No Brasil, assim como minha família, quase 300 mil precisam conviver diariamente com o vazio da perda. Com a falta da voz, da risada, do cheiro, da presença. Nenhuma tabela ou gráfico pode mensurar as consequências que a morte gera. Nenhum cientista social, antropólogo ou cientista político pode descrever os danos. Imensurável é o estrago que essas mortes causaram. Quantas mães, filhos, filhas, esposos e esposas têm como maior desafio do dia levantar da cama, fazer café, almoçar, trabalhar…
Podem existir argumentos que tentam justificar a demora na vacinação; que tentam sustentar dúvidas quanto às posições políticas da Organização Mundial da Saúde; que tentam mostrar que imprensa e alguns governadores se aproveitam da pandemia para fins políticos. Mas não há argumento algum para tripudiar sobre a dor das famílias. Não há graça no choro das mães e das filhas. Nada justifica o prazer sobre os gritos aterrorizantes de quem sepulta um dos seus.
Porém, para mim, há um alento nisso tudo. Meu irmão foi grande. Não, na verdade foi gigante, fabuloso. Ele e minha cunhada criaram uma família linda. Um filho e duas filhas incríveis. Trabalhadores, pesquisadores. Lutadora pela inclusão das crianças com deficiência e, pasmem, uma estudiosa sobre a Covid-19. Meu irmão tem tanto orgulho de vocês… e eu também.
Ah… Marcos Aurélio Pires foi gigante. Vocês não imaginam que prazer foi ter sido irmão desse sujeito. Lindo, grande, alegre, amoroso. Que presença meu Deus. Sua visita era capaz de sufocar qualquer mágoa, qualquer desespero. Não deixou a desejar em nenhum dos campos da vida. Partiu em paz. Sem mágoas, sem ressentimentos, sem dores.
Seu enterro foi próximo do meio dia, com o sol a pino. Um vento tão suave abraçava a todos nós. Ao lado de uma floresta de pinos jaz o seu corpo. Seu espírito, a meu ver, mergulha nas imensidões do universo neste momento. Aplausos. Família e amigos reconheciam, do fundo do coração e sem buscar nenhuma recompensa por isso, a grandeza dele. Se foi, mas fez tanto que nem o tempo poderá apagar seu legado.

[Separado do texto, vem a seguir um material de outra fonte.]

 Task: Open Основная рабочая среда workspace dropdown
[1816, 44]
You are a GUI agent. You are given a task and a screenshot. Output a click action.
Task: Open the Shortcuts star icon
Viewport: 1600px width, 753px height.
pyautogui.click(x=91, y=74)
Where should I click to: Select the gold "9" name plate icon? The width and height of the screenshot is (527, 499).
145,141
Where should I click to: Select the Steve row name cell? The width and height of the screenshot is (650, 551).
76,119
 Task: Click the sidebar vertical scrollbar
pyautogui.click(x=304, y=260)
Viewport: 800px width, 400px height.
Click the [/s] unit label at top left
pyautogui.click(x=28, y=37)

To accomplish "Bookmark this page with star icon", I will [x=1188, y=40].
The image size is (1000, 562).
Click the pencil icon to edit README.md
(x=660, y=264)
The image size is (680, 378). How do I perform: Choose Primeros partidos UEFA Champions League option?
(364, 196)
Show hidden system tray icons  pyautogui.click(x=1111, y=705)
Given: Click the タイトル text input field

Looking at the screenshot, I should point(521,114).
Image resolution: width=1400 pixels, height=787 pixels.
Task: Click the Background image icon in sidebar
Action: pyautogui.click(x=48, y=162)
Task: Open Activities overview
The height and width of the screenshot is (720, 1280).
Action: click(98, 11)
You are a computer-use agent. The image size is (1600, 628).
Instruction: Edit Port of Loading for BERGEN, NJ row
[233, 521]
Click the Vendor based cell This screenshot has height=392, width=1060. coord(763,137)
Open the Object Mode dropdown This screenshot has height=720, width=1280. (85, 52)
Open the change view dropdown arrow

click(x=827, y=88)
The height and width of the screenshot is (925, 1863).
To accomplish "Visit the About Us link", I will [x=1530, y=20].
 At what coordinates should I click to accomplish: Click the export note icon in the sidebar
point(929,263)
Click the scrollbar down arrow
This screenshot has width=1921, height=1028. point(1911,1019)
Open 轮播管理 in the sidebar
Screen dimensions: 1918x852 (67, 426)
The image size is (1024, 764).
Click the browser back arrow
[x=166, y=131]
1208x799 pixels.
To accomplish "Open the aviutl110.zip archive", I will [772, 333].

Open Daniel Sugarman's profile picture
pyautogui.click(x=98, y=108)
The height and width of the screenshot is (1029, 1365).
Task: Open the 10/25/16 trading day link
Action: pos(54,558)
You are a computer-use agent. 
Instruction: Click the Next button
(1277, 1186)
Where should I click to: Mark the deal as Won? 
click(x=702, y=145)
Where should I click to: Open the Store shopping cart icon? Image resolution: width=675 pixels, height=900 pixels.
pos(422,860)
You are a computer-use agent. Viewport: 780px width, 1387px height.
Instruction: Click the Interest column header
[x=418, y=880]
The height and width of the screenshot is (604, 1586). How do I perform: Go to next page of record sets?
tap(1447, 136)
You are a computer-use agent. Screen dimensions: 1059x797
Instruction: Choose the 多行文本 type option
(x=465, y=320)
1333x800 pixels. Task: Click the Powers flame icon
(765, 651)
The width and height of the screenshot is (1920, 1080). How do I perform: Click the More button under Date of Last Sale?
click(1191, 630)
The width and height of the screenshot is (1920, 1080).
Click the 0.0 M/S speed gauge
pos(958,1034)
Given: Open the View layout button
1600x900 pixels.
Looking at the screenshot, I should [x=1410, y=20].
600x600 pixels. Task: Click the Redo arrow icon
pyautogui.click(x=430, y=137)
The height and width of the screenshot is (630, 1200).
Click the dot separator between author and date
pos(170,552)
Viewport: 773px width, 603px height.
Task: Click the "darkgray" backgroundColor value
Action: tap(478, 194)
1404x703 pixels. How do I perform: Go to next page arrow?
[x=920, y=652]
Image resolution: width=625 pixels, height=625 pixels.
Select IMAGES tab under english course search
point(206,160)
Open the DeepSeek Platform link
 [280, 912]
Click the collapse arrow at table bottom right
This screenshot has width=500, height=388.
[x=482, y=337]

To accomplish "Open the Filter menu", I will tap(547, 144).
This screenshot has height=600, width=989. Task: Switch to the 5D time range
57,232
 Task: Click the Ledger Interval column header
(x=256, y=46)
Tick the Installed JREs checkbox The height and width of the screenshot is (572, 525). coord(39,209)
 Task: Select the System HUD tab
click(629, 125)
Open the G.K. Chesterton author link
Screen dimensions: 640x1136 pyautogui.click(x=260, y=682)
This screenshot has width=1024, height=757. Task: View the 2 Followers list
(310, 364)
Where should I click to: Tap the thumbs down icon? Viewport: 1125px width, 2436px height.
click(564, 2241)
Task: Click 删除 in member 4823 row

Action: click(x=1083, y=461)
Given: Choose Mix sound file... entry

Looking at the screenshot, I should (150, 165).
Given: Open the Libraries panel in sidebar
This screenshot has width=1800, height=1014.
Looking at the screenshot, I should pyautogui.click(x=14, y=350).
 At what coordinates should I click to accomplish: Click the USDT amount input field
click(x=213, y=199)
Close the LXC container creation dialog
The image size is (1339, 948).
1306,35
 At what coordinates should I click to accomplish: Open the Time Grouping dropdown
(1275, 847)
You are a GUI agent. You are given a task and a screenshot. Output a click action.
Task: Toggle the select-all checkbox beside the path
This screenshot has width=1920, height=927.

Lamento por Bolsonaro e sua família. Nunca terão o amor verdadeiro. Todos que os cercam ou esperam vingança contra a esquerda, ou a oportunidade de se armar para confrontar o desafeto, há aqueles que aguardam um cargo, uma verba, um favor…
Meu irmão foi para o grande encontro com o universo. Gigante como sempre, deixou nos que aqui ficaram apenas o amor e a saudade…
PS: Um agradecimento especial a todos os profissionais de medicina que cuidaram dele. A todos os médicos e médicas, enfermeiros e enfermeiras. A todos e todas que trabalharam na limpeza da UTI onde ele estava para que infecções e outros males não o afetassem. Um agradecimento a todos os amigos que mandaram mensagens. E um agradecimento maior ainda às amigas que foram um pilar no qual me sustentei nesses dias difíceis.
À minha família posso dizer que fomos muito felizes ao lado do Marcos e que ele foi muito feliz ao nosso lado.